Arrangements — systematic listing

Arrangements — systematic listing

Arrangements from a small set

An arrangement is a choice of items in which order matters. The triple 1-2-3 is a different arrangement from 3-2-1, even though it uses the same digits.

Three items, three positions

Take the set {A, B, C}. We want all triples in which the items do not repeat. Work position by position:

  • For the first position there are 3 choices (A, B or C).
  • After fixing the first item, only 2 choices remain for the second.
  • Only 1 choice remains for the third.

Together 3 · 2 · 1 = 6 arrangements:

1st position2nd position3rd position
ABC
ACB
BAC
BCA
CAB
CBA

Four items, choose three

From the set {1, 2, 3, 4} we pick 3-element arrangements without repetition.

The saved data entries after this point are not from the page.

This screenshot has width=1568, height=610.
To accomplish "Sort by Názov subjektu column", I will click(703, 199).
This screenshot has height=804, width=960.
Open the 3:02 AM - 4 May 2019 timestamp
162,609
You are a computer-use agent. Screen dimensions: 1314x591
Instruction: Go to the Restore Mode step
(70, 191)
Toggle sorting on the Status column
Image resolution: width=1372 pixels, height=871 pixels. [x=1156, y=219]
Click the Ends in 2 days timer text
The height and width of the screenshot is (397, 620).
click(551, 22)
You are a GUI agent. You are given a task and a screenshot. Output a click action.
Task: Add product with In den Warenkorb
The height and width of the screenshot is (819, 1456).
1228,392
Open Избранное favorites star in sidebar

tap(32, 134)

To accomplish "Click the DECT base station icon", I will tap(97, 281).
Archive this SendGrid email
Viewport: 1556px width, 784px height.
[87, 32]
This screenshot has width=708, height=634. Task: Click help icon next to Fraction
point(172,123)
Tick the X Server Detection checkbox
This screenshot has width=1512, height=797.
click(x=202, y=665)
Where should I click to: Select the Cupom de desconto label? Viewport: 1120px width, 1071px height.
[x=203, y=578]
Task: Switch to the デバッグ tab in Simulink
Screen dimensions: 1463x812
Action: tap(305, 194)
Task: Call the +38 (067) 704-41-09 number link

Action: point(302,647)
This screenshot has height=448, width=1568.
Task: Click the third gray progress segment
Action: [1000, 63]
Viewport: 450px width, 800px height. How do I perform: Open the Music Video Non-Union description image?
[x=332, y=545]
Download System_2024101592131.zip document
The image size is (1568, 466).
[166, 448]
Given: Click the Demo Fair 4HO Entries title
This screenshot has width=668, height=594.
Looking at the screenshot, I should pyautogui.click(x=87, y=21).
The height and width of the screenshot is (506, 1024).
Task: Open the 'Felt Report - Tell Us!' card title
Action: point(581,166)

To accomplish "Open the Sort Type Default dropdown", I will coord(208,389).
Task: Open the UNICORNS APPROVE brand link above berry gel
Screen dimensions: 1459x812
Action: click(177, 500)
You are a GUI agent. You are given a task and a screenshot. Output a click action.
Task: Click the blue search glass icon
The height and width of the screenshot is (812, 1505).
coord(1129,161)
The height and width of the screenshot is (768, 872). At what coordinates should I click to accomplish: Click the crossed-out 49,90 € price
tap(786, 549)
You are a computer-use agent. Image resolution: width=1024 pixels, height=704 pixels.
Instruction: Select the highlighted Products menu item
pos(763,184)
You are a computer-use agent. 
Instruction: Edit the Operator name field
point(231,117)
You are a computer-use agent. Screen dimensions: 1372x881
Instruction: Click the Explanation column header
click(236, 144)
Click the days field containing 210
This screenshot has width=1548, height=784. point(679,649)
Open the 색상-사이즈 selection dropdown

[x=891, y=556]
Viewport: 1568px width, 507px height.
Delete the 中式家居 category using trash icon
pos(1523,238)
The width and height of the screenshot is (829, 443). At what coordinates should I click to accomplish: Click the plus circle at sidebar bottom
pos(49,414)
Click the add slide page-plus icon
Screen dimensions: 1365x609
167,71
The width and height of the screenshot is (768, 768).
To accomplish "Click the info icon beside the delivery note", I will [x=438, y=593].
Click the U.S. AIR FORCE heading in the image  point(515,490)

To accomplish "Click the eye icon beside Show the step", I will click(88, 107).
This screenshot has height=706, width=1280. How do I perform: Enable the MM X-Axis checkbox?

  • For the first position there are 4 choices.
  • For the second, 3 remain.
  • For the third, 2 remain.

Together 4 · 3 · 2 = 24 arrangements.

If you doubt it, list them in groups of six: first all triples starting with 1 (123, 124, 132, 134, 142, 143), then those starting with 2, 3 and 4. Each group has exactly 6 triples — and 6 + 6 + 6 + 6 = 24.

Common mistakes

  • Counting the size of the set and forgetting that the second position has one fewer choice. It is not 3 · 3 · 3 but 3 · 2 · 1.
  • Confusing arrangements with pairs. For arrangements the order matters; for a pair it does not.

Tip for school problems

When there are many items and many positions, write out the first few starts and notice that each one produces the same number of continuations. That is exactly the multiplication rule — count by blocks.